- The problem:
Lines from the one with "You are a computer-use" to the end of the material, both included: print them exactly and print nothing else. Omit the pictures.

┌─ Provided information

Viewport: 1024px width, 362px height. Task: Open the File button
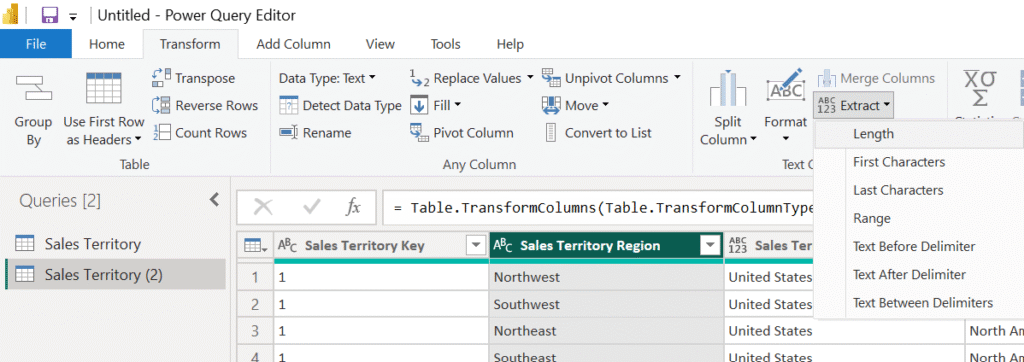[36, 44]
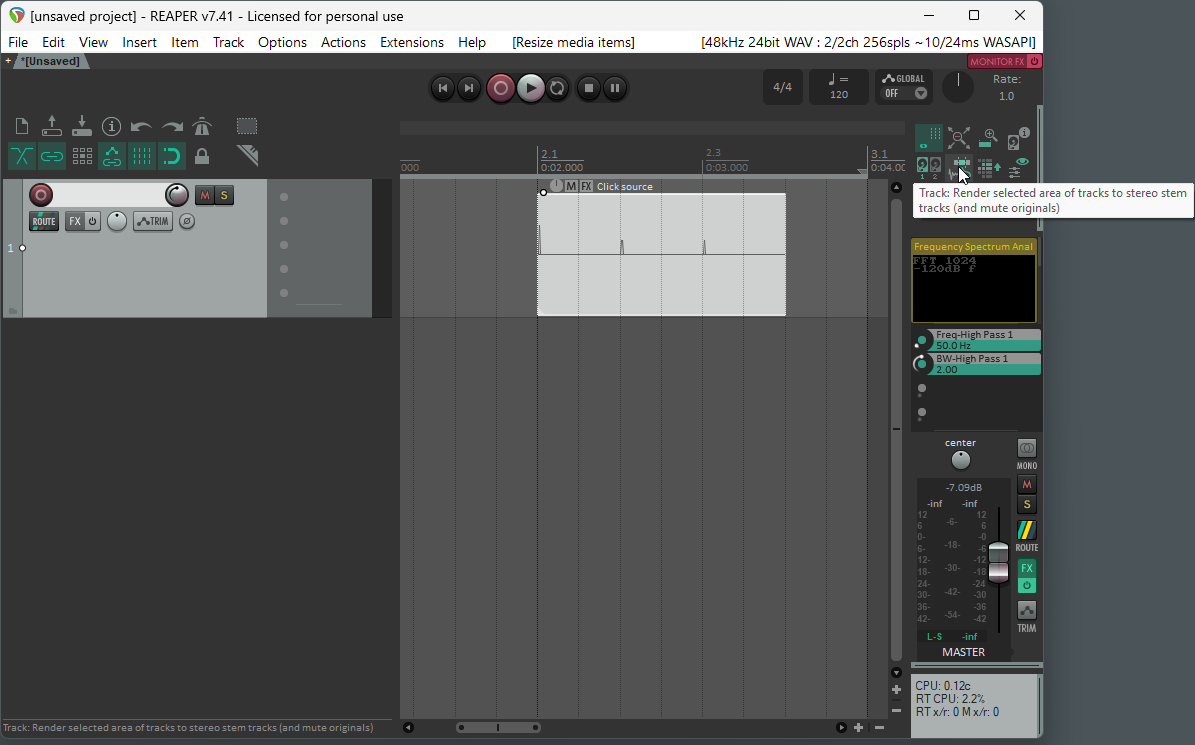Click the MONITOR FX button
This screenshot has width=1195, height=745.
(998, 61)
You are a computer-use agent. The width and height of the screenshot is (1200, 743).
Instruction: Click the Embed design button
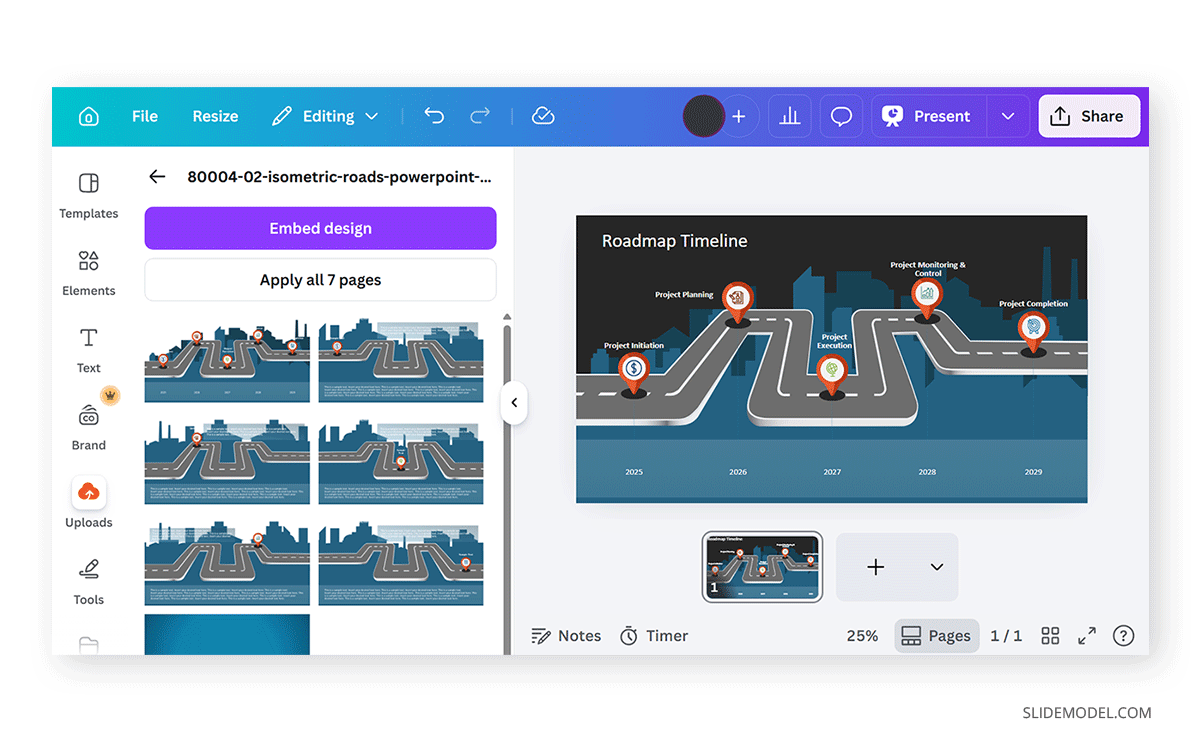click(x=320, y=228)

└─

- Your response:
You are a computer-use agent. The width and height of the screenshot is (1200, 743).
Instruction: Click the Embed design button
click(x=320, y=228)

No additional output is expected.